The study, published in the March 2 online edition of the Journal of General Internal Medicine, found lax monitoring even of patients at high risk for opioid misuse, such as those with a history of drug abuse or dependence. The findings are especially concerning considering that prescription drug abuse now ranks second (after marijuana) among illicitly used drugs, with approximately 2.2 million Americans using pain relievers nonmedically for the first time in 2009, according to the National Institute on Drug Abuse (NIDA).
"Our study highlights a missed opportunity for identifying and reducing misuse of prescribed opioids in primary care settings," said lead author Joanna Starrels, M.D., M.S. , assistant professor of medicine at Einstein. "The finding that physicians did not increase precautions for patients at highest risk for opioid misuse should be a call for a standardized approach to monitoring."

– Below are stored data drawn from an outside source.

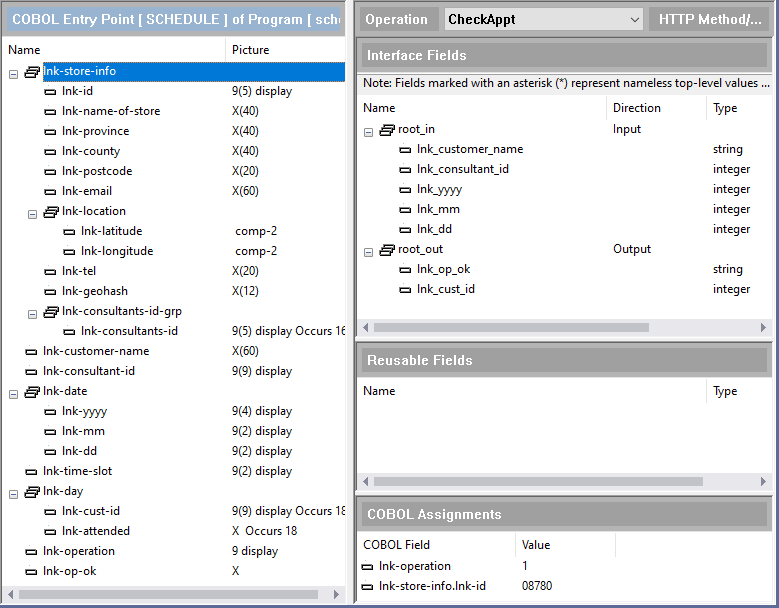Click the lnk-operation assignment icon
The width and height of the screenshot is (779, 608).
coord(368,566)
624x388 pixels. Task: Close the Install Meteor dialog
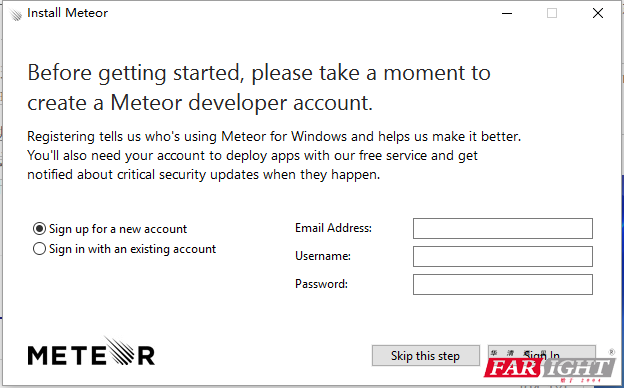[x=597, y=13]
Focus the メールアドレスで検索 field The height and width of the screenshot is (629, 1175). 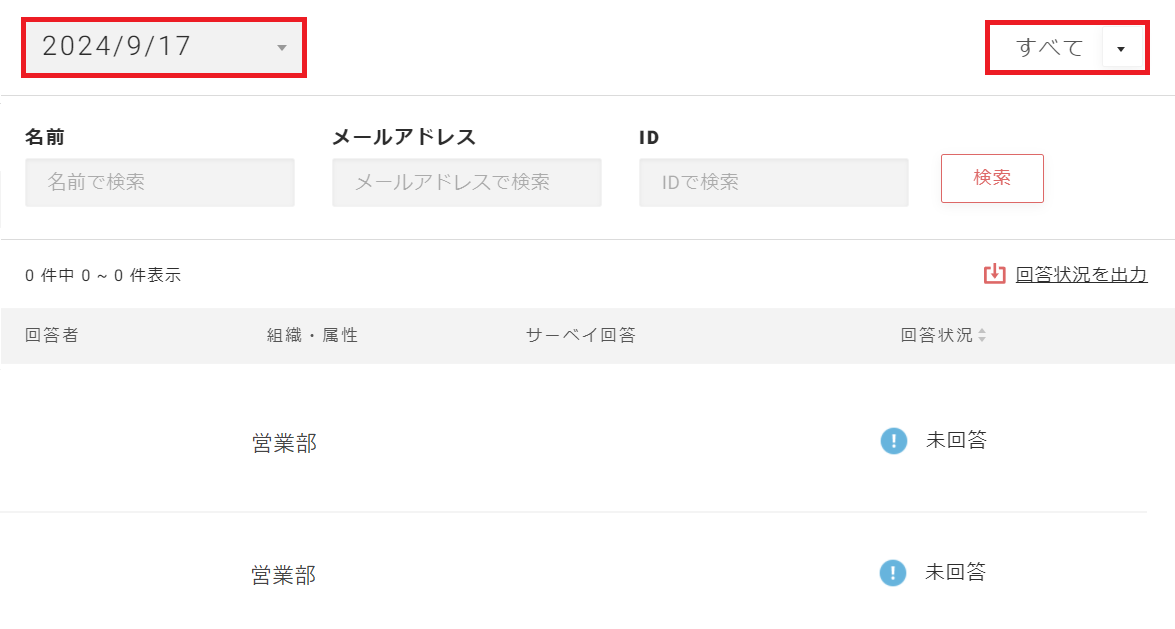point(467,182)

The researchers studied administrative and medical records of more than 1,600 primary care patients for an average of two years while they received regular prescription opioids for chronic, non-cancer pain. They looked at whether patients received urine drug testing, were seen regularly in the office, or received multiple early opioid refills.
Only a small minority (8 percent) of patients were found to have undergone any urine drug testing. While such testing was more common in patients at higher risk for opioid misuse, the rate of testing among those high-risk patients was still low (24 percent). Only half of patients were seen regularly in the office, and patients at higher risk of opioid misuse were not seen more frequently than patients at lower risk. Although fewer than one-quarter (23 percent) of all patients received two or more early opioid refills, patients at greater risk for opioid misuse were more likely to receive multiple early refills.
"We were disturbed to find that patients with a drug use disorder were seen less frequently in the office and were prescribed more early refills than patients without these disorders," said Dr. Starrels. "We hope that these findings will call attention to this important safety concern."
Prescription drug misuse is a major public health problem. In a 2004 NIDA report , it was estimated that 48 million people over the age of 12 have taken prescription drugs for nonmedical uses in their lifetime which represents approximately 20 percent of the U.S. population. Opioids, central nervous system depressants and stimulants were the drugs most commonly abused.
"Most primary care physicians are attuned to these problems," said Dr. Starrels, "but they haven't put sufficient strategies in place to help reduce risks." She and her co-authors recommend that physicians adopt the following risk-reduction strategies: standardize a plan of care for all patients on long-term opioids, which includes urine drug testing; schedule regular face-to-face office visits to evaluate patients' response to opioids and evidence of misuse; and stick to a previously agreed-upon refill schedule.